When you query nested fields, each level's resolver receives the parent level's result as its first argument.
How Chaining Works
Let's look at a concrete example. When you query a user's posts, GraphQL chains the resolvers together.
const resolvers = {
Query: {
// Step 1: Fetch the user
user: (parent, args, context) => {
console.log('Step 1: Fetching user');
return context.db.users.find(u => u.id === args.id);
},
},
User: {
// Step 2: Fetch posts for the user
posts: (parent, args, context) => {
console.log('Step 2: Fetching posts for user', parent.id);
return context.db.posts.filter(p => p.authorId === parent.id);
},
},
};
// Query
query {
user(id: "1") {
name
posts {
title
}
}
}
// Console output:
// Step 1: Fetching user
// Step 2: Fetching posts for user 1
The User.posts resolver receives the user object from Query.user as its parent argument.
Deep Chaining
Chaining can go multiple levels deep. Each resolver in the chain receives the result from the previous level.
const resolvers = {
Query: {
user: (parent, args, context) => context.db.users.find(u => u.id === args.id),
},
User: {
posts: (parent, args, context) => context.db.posts.filter(p => p.authorId === parent.id),
},
Post: {
comments: (parent, args, context) => context.db.comments.filter(c => c.postId === parent.id),
author: (parent, args, context) => context.db.users.find(u => u.id === parent.authorId),
},
Comment: {
author: (parent, args, context) => context.db.users.find(u => u.id === parent.authorId),
},
};
// Query
query {
user(id: "1") {
posts {
title
comments {
text
author {
name
}
}
}
}
}
// Execution chain:
// 1. Query.user → returns User object
// 2. User.posts → receives User, returns [Post]
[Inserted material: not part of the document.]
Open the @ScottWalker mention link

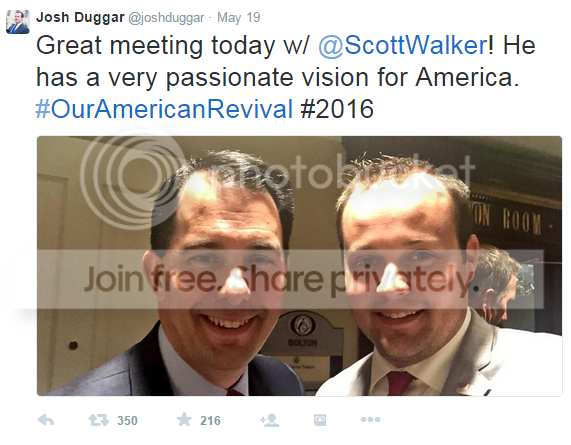pyautogui.click(x=403, y=46)
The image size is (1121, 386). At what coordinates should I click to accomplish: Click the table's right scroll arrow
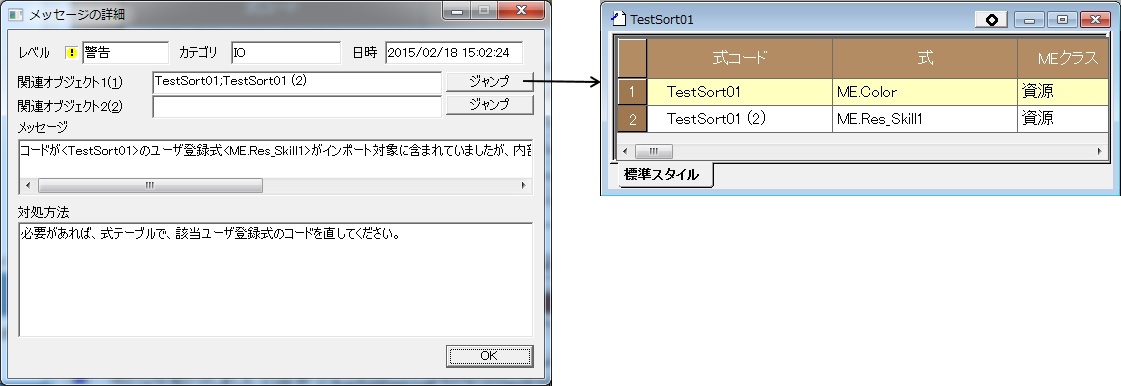point(1100,152)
// 3. Post.title → returns title string
// 4. Post.comments → receives Post, returns [Comment]
// 5. Comment.text → returns text string
// 6. Comment.author → receives Comment, returns User
// 7. User.name → returns name string
Each resolver in the chain only needs to know about its immediate parent and children.
The N+1 Problem
Resolver chaining can lead to the N+1 problem. If you query 10 users and each has posts, you might make 11 database queries (1 for users + 10 for posts).
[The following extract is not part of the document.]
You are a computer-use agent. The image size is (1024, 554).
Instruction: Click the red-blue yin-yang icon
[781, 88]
// This could make N+1 queries:
query {
users { // 1 query to fetch all users
name
posts { // N queries to fetch posts for each user
title
}
}
}
The solution is DataLoaders, which batch and cache database queries. We'll cover that in a later section.
Resolver Chaining Best Practices
Keep resolvers focused: Each resolver should do one thing well.
Use context for shared resources: Don't create database connections in individual resolvers.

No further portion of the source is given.